City leaders are moving to define Miami Marine Stadium’s future.

After accepting an $80,000 grant to investigate the concrete stadium’s underwater supports July 9, commissioners debated the purpose and use of the idled stadium after it is restored.

Then they unanimously directed City Manager Daniel Alfonso to request proposals or letters of interest from potential operators to help answer the question: What do we do with Marine Stadium?

Marc Sarnoff, who made the motion, said it’s a way to get business to tell the city how the waterfront Virginia Key stadium, idle since Hurricane Andrew hit in 1992, can be used.

Commissioners didn’t decide on its use, or the intensity of use at adjacent Marine Stadium Park. The city is spending more than $16 million to turn the area around the stadium into a flex park as part of a deal with the National Marine Manufacturers Association to bring the Miami International Boat Show to Virginia Key next February.

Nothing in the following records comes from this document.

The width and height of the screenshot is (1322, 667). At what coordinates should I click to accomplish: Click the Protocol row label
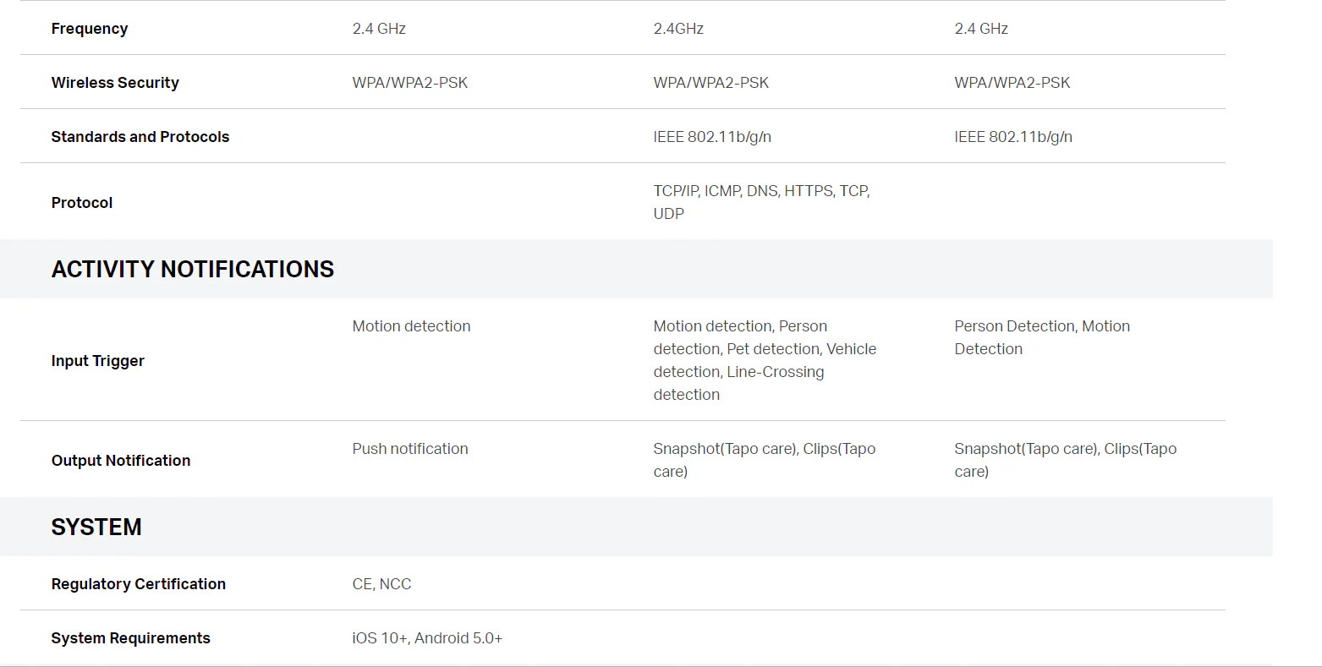[82, 203]
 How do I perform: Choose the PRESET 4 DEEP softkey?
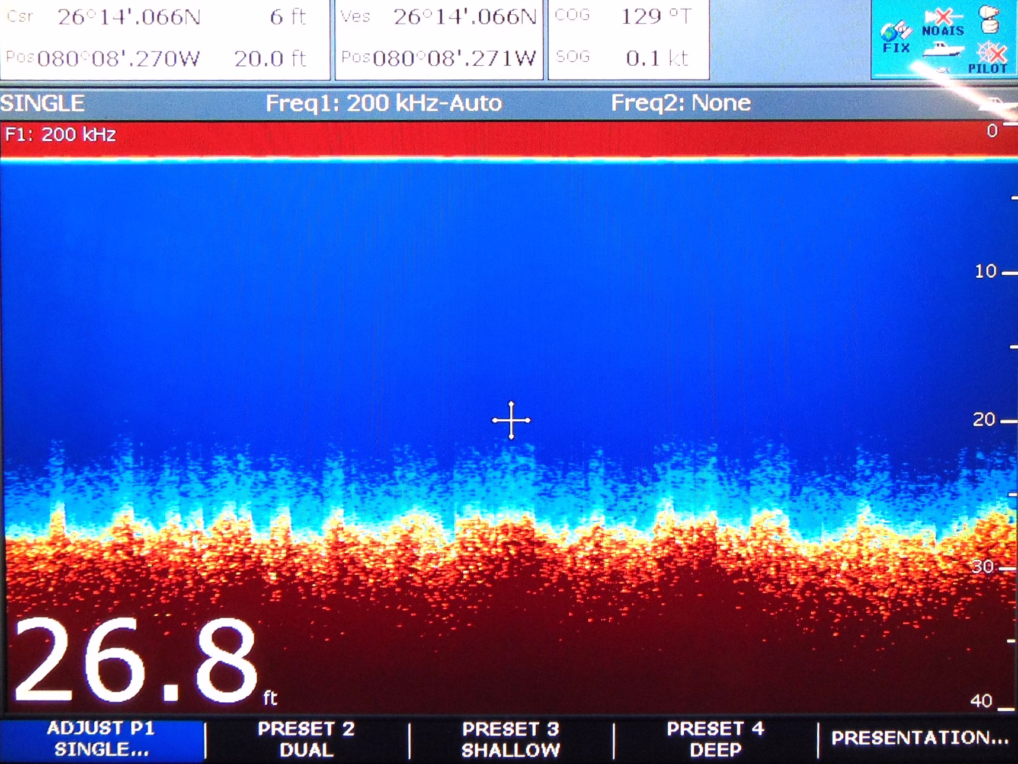[x=715, y=739]
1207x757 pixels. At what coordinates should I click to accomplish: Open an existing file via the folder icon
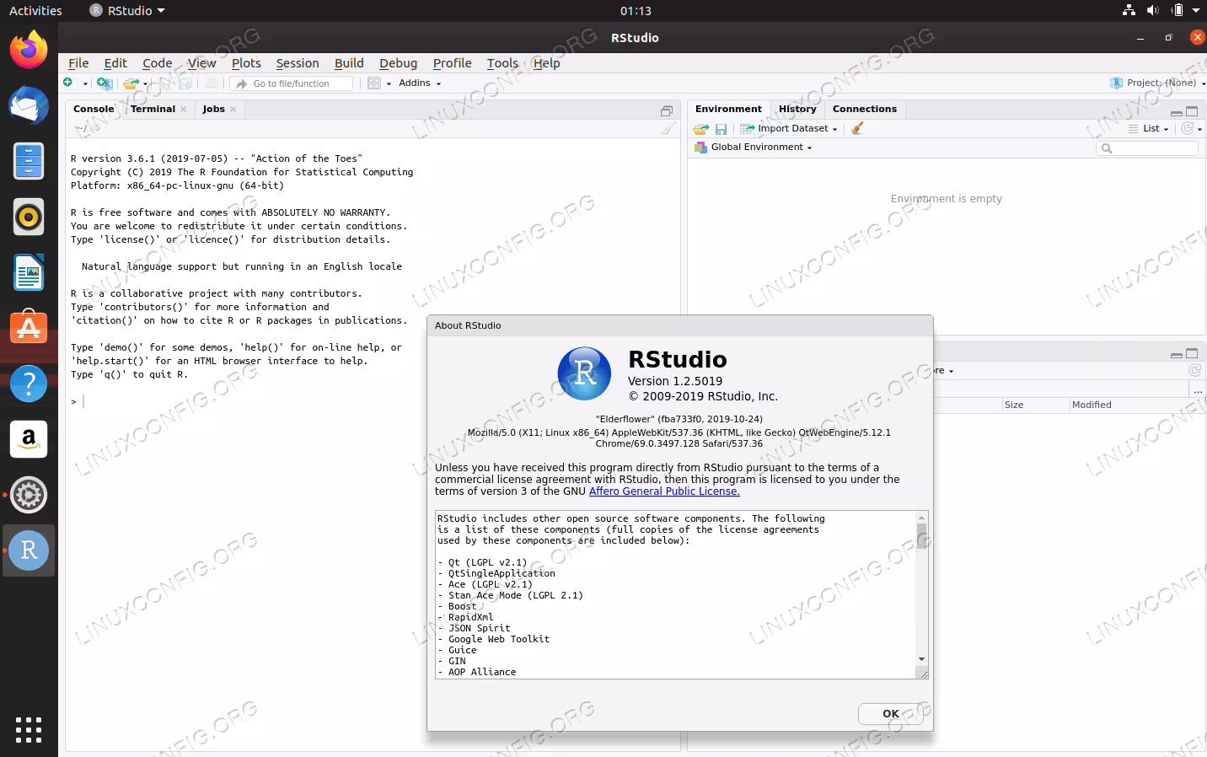(131, 83)
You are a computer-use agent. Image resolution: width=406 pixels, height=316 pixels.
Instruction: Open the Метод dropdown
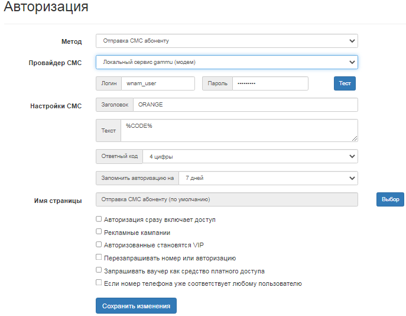click(226, 41)
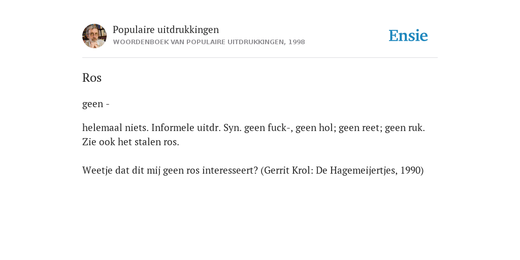Click synonym 'geen fuck-' in definition
The width and height of the screenshot is (520, 260).
pos(267,127)
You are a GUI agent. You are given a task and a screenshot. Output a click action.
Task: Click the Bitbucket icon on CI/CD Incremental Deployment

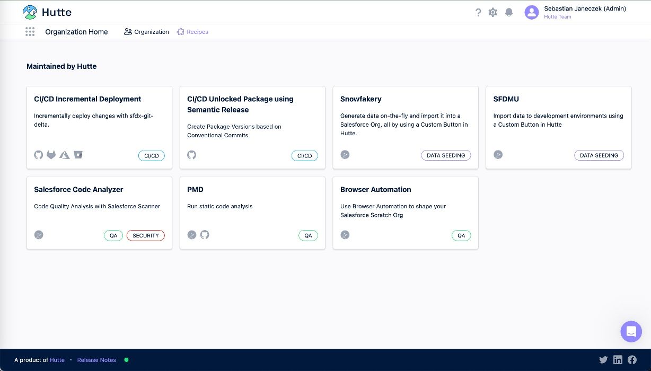78,155
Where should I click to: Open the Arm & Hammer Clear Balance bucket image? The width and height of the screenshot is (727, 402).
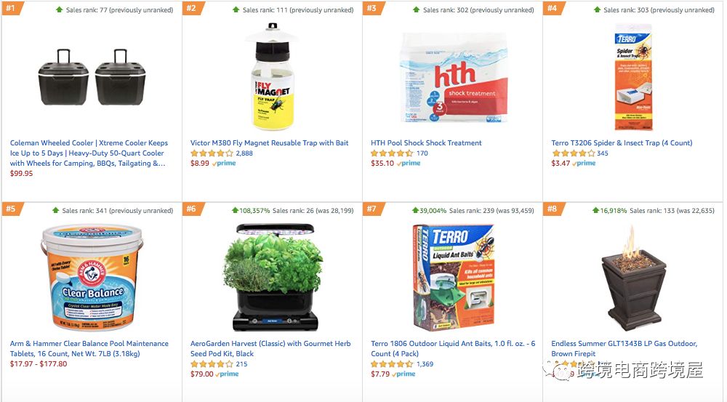(92, 277)
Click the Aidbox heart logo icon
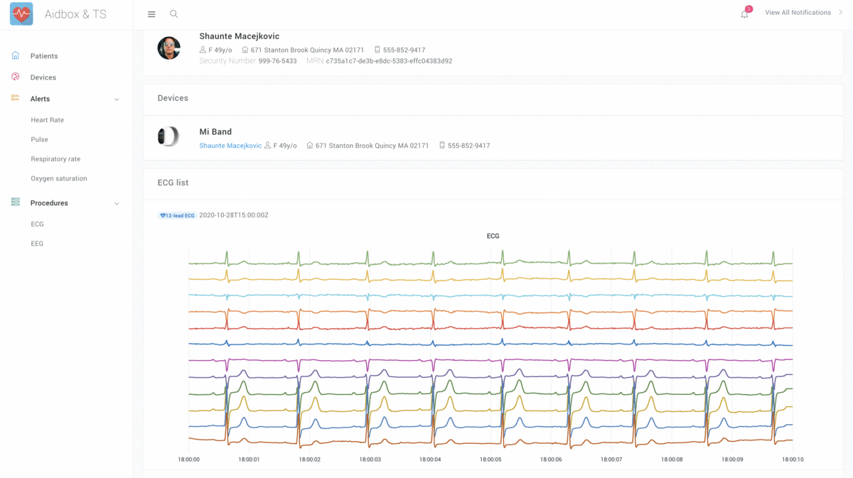 (x=21, y=14)
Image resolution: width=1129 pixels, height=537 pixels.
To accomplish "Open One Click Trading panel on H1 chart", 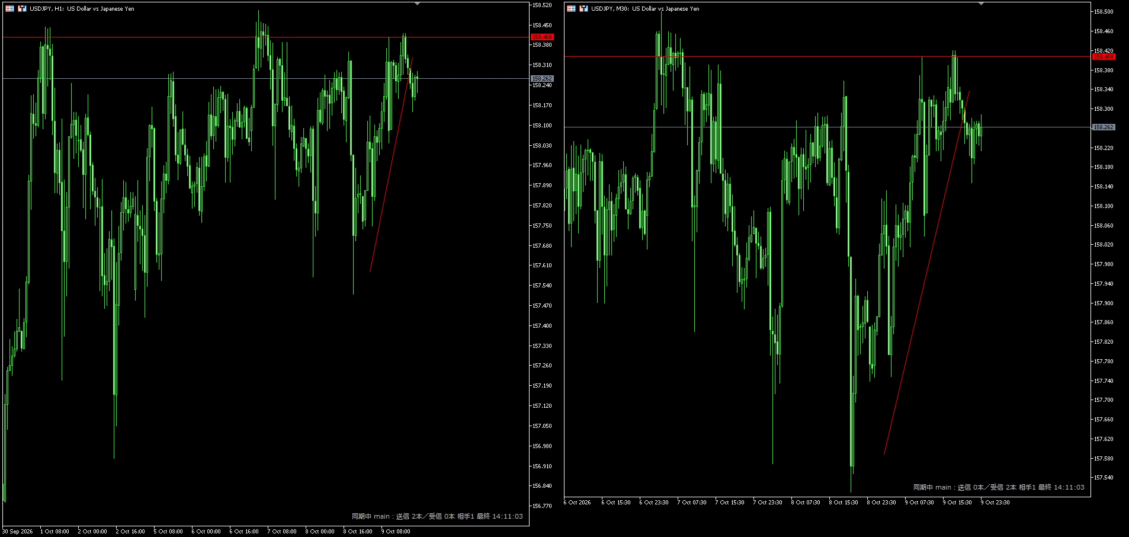I will 9,9.
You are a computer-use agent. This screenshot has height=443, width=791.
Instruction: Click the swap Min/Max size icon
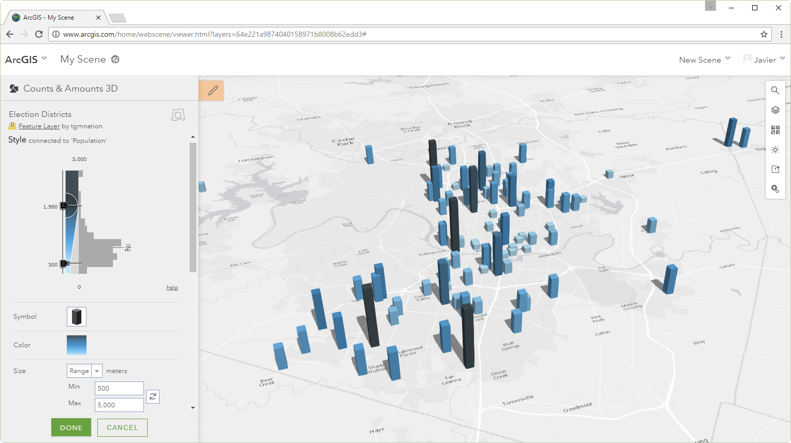point(153,397)
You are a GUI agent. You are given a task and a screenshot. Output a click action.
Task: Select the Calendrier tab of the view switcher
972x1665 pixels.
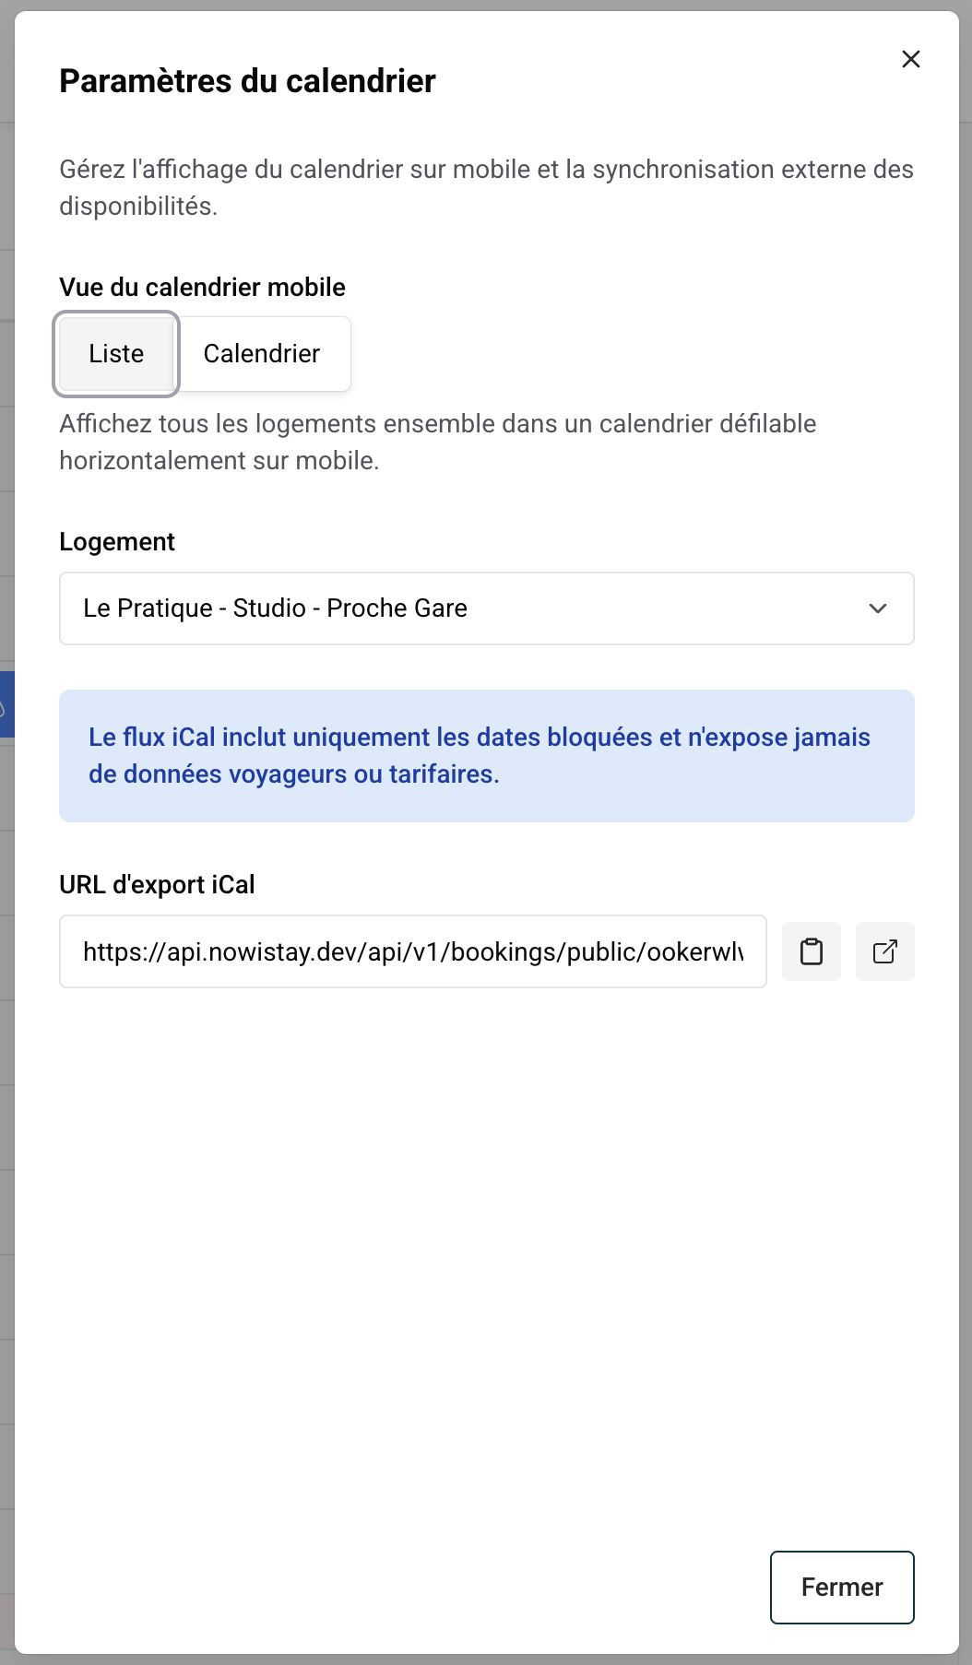(261, 353)
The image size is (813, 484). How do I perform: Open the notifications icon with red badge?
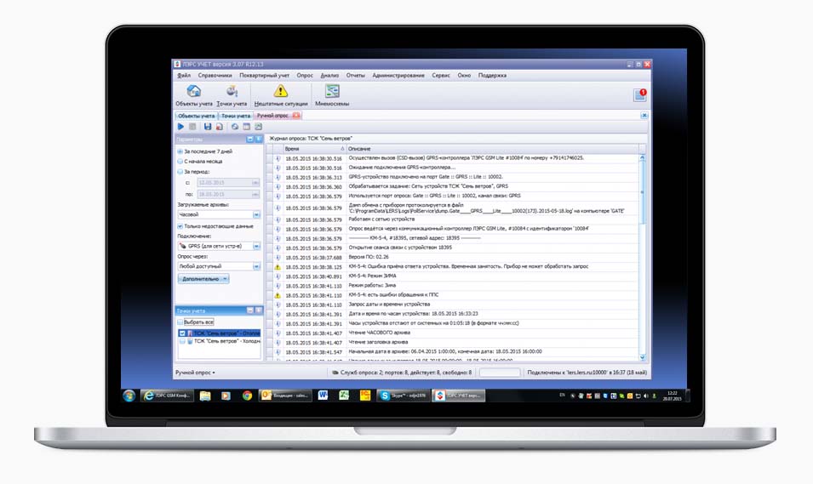[639, 94]
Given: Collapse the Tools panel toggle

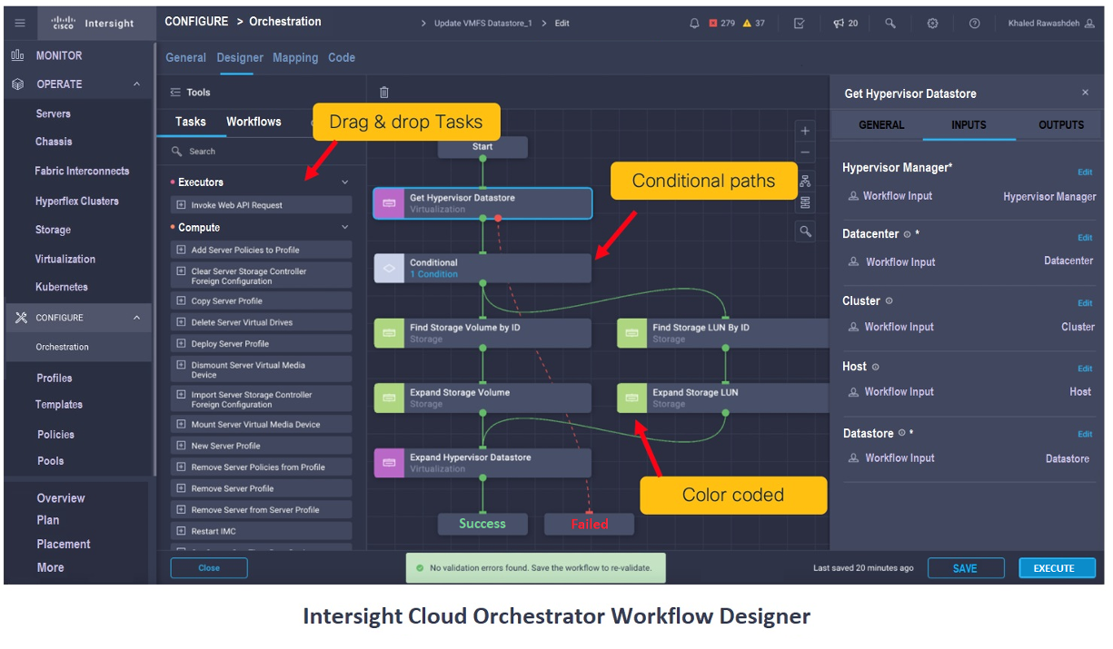Looking at the screenshot, I should click(175, 93).

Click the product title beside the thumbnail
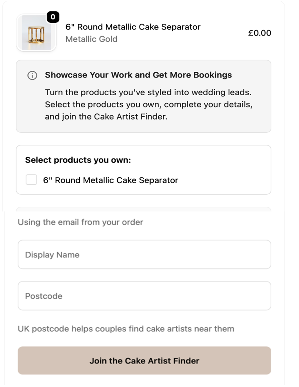pos(133,27)
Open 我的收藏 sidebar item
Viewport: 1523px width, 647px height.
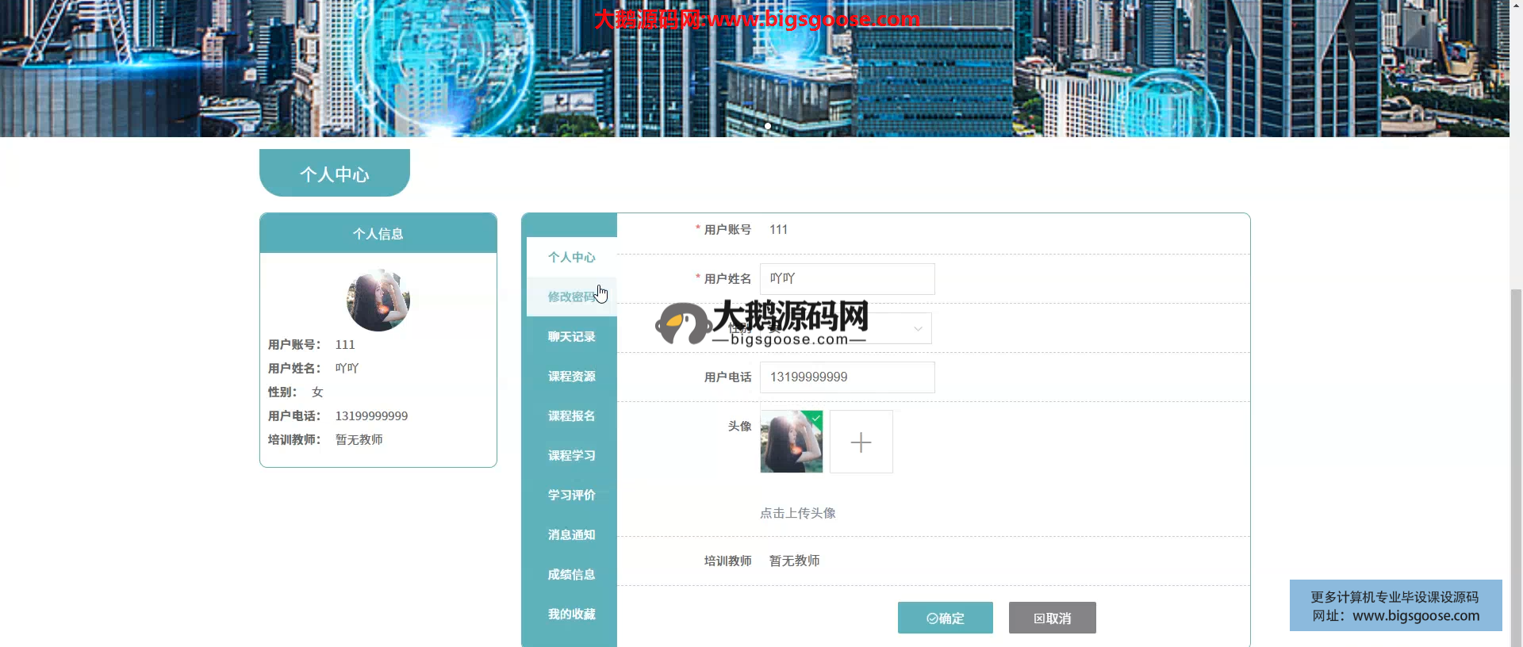pyautogui.click(x=571, y=614)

Once the boat show exits, the park would have new sporting fields and open space.

The intensity of use at the park has troubled some commissioners and led to a legal battle with Key Biscayne, which let loose a volley of lawsuits against the city and launched a public relations campaign that has attacked the city and boat show organizers.

A joint meeting between the two elected bodies in June found no resolution, but the city and island village remain in private mediation.

A contractor’s removal of mangroves along with non-native trees beside the stadium has only stirred contention. Commissioners Frank Carollo and Francis Suarez were unhappy that the city manager’s office didn’t deliver as promised a full report on the mangrove removal July 9. Both want that report at the July 23 meeting.